This year sees the 30th anniversary of our investments business in Asia Pacific. To help mark the occasion, in May we held our first Sustainability Week in the region – bringing together colleagues, along with experts from across our industry, to share insights on how to address the urgent sustainability challenges we face.
As we look to the future, our CEO Stephen Bird sets out his thoughts on the next 30 years for Asia Pacific, and the pivotal role that the region can play on the path to net zero.
When Hugh Young and Peter Hames opened abrdn’s first Asian office in Singapore back in 1992, the world looked very different to how it does today. Japan was still the region’s dominant economy. China was one of the world's poorest countries and had yet to join the World Trade Organisation, and in total, Asia accounted for just 5% of the global economy.
Fast forward 30 years, and the transformation has been extraordinary. Asian countries account for more trade than any other region and more than a billion people have been lifted out of poverty. Capital markets have also evolved and the region has switched from being mostly a destination for foreign investors to one where local investors dominate its markets.

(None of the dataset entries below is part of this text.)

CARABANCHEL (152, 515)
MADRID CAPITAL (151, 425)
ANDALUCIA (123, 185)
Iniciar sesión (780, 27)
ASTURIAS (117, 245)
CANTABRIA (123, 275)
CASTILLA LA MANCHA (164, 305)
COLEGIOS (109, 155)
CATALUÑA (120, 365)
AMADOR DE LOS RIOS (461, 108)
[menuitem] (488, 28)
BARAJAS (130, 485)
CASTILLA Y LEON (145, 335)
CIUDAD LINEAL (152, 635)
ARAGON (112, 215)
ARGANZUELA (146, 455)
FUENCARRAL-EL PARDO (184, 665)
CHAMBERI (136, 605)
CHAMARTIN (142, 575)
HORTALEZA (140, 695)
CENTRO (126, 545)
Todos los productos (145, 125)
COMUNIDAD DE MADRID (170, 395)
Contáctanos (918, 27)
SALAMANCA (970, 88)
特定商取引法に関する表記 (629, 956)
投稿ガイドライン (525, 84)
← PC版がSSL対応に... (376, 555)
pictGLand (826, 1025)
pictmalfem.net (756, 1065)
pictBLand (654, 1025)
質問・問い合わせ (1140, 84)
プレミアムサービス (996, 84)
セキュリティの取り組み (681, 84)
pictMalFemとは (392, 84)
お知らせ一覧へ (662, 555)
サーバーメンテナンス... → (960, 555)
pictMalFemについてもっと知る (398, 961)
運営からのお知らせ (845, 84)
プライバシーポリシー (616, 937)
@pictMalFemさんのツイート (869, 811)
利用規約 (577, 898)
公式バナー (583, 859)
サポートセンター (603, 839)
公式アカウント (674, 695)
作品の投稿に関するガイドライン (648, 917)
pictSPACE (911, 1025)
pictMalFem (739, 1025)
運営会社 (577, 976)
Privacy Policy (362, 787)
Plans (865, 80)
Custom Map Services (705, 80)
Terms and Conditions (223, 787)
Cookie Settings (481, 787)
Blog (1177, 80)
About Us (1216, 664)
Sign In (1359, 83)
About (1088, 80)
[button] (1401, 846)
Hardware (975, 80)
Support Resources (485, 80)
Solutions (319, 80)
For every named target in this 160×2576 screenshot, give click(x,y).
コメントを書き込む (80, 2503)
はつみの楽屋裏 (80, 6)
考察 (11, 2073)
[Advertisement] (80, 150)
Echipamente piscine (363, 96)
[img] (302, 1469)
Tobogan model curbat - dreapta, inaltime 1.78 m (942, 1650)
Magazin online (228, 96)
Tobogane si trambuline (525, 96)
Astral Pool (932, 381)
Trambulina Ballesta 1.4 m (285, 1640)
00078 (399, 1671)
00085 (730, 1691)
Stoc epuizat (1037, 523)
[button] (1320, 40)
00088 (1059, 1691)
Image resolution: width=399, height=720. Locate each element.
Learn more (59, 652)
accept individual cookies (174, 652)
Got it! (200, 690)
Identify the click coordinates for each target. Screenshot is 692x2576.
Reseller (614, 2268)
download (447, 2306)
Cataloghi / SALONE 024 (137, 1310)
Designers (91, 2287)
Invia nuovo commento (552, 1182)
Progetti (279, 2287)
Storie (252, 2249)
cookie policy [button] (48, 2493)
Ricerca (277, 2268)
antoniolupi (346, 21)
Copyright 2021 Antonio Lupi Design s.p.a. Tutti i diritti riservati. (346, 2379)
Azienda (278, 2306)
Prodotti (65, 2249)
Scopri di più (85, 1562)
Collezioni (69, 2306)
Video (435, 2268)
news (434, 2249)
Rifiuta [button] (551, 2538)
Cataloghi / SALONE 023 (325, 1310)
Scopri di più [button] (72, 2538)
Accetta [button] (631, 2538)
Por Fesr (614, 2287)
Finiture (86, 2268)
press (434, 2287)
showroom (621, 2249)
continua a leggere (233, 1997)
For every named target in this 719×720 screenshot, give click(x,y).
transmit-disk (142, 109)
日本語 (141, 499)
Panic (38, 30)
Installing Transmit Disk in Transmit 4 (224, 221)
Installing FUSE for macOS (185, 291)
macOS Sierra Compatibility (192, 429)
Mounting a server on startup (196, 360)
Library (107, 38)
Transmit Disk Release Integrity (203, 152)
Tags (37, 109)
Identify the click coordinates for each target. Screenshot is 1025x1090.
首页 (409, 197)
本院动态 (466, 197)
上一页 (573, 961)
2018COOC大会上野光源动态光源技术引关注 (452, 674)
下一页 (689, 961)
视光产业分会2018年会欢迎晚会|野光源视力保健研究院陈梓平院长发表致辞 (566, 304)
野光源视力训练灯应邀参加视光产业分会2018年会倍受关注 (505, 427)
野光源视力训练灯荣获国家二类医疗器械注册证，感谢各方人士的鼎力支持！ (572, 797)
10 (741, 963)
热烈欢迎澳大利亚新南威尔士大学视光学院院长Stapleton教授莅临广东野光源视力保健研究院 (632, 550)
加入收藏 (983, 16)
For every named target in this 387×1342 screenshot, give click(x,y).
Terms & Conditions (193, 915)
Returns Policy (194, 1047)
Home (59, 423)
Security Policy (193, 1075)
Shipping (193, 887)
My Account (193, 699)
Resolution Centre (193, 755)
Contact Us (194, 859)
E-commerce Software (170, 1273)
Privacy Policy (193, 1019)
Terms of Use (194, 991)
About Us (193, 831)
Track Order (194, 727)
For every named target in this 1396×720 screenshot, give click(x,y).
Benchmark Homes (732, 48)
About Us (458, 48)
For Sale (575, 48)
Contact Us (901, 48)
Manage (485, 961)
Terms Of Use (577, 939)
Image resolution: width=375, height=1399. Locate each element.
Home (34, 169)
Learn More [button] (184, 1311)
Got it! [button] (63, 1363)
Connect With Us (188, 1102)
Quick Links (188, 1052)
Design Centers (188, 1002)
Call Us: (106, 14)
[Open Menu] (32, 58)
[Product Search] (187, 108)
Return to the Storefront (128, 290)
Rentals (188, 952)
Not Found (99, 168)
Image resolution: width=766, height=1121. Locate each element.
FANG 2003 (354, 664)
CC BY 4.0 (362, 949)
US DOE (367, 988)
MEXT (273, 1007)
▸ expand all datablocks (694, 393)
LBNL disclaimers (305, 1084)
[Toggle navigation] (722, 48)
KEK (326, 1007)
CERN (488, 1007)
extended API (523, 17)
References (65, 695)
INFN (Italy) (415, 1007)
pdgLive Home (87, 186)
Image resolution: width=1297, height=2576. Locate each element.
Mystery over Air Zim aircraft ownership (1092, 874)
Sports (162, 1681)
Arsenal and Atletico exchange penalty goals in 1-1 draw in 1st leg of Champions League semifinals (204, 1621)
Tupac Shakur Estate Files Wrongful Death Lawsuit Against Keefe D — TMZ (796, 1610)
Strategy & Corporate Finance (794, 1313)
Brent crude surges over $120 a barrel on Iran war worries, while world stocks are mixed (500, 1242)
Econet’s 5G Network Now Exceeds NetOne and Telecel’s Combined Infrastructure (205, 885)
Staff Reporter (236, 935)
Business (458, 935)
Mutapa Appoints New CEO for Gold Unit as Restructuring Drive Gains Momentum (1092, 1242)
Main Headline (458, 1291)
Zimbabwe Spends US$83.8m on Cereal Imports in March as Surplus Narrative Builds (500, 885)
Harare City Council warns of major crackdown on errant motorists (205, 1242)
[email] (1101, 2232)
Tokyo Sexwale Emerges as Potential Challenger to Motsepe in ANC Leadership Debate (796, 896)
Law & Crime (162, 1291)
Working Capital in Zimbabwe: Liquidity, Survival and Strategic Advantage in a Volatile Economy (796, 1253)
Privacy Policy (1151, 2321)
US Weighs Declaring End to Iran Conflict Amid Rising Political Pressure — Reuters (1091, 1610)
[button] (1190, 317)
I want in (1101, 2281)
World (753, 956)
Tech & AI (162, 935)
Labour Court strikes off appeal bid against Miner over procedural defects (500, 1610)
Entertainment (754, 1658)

I first began working in Asia for Citibank in 1998 when the region was still in the throes of the Asia Financial crisis that started with the devaluation of the Thai Bhat and quickly spread across the rest of the region the year before. Asia was quick to learn the lessons of the crisis and took actions to build financial resilience and be more prepared for future shocks as a consequence. Thanks to the region's rapid recovery and its willingness to invest in the future, Asia’s share of the world economy is eight times larger than it was entering the crisis. Throughout this transformation, we have helped investors take advantage of the region’s growth opportunities, as well as navigate the inevitable bumps along the way. The lesson, as always, is to stay calm through volatility and keep your eye on the long game.
On that score, the next 30 years look to be every bit as exciting as the last. China and India are expected to become the world’s largest and third largest economies respectively in the next decade while their consumers will increasingly dictate global tastes and trends. Capitalisation of their equity markets could also increase by a factor of four or more by 2050.
Other countries in the region present exciting opportunities too. Bangladesh, Indonesia and Vietnam have some of the highest potential growth rates in the world, while Japan and South Korea's ageing populations have built up significant savings that need to be put to better work. And, as the region’s most open global financial centre, Singapore will be at the heart of all of it.
Of course, we can’t pretend progress will be linear or that there are not still significant challenges ahead. Globalisation – the driver of Asia’s stellar economic performance – is losing momentum and much rides on restoring faith in its benefits.
Then there is climate change - perhaps the most acute challenge the region faces. A by-product of Asia’s growth is that it has accounted for the lion’s share of the increase in global carbon emissions over the past three decades. This increased human footprint is also evident in rising air pollution and biodiversity loss.
There is no Planet B. Asia is home to some of the countries most exposed to the physical consequences of climate change, as Indian and Pakistani citizens enduring the current extreme heatwave can attest. While Asia cannot solve the climate crisis on its own, there can be no solution without such major economies finding a way to decouple their economic growth from fossil fuels.
The good news is that most of Asia’s major economies have now set net-zero targets, opening up the possibility that the region will have decarbonised by 2070. It is also playing a critical role as a provider of climate change technology solutions. Whether in the form of solar panels, batteries for electric vehicles or green hydrogen, decarbonisation is dependent on Asian innovation.
Asia is also catching up to Europe and North America when it comes to deploying sustainable investment strategies. Local investor interest in sustainability has increased and active engagement between asset managers, owners and companies creates opportunities for new forms of investing through sustainability-linked loans and bonds.
But what can be done to bring change faster?
We would call on governments to strengthen the credibility of their net zero commitments which would help provide investors and the finance industry with a greater ability to allocate capital to support the transition. More countries should follow China’s lead and establish carbon pricing which would bring certainty and encourage investment in low-carbon technologies and infrastructure. The revenue generated could be recycled into ensuring that the zero-carbon transition is a just one. We would also encourage the greater use of dedicated climate-related instruments such as green bonds; this would help align the interests of capital markets participants while the increased issuance would also encourage portfolio diversification.
Asia’s political, trade and financial forums should be used to harmonise climate and sustainability standards. The Monetary Authority of Singapore is already doing great work in this area, as are the Network of Central Banks and Supervisors for Greening the Financial System and the International Organization of Securities Commissions. But imagine how much stronger climate transition finance flows could be if everyone worked within a common framework?
There is more local investors and companies should do to strengthen their own climate commitments to align with global standards. This needs to change if Asia is to play its part in realising the Paris goals. We are deeply committed to driving positive change and have set up an APAC Sustainability Institute to facilitate education, investment and research innovation in the region.
This century is Asia’s century. It must also be the century in which economic objectives are reconciled with sustainability goals. The financial industry can and must play a pivotal role in converging these two priorities, guiding investment to support both outcomes. We look forward to playing our part.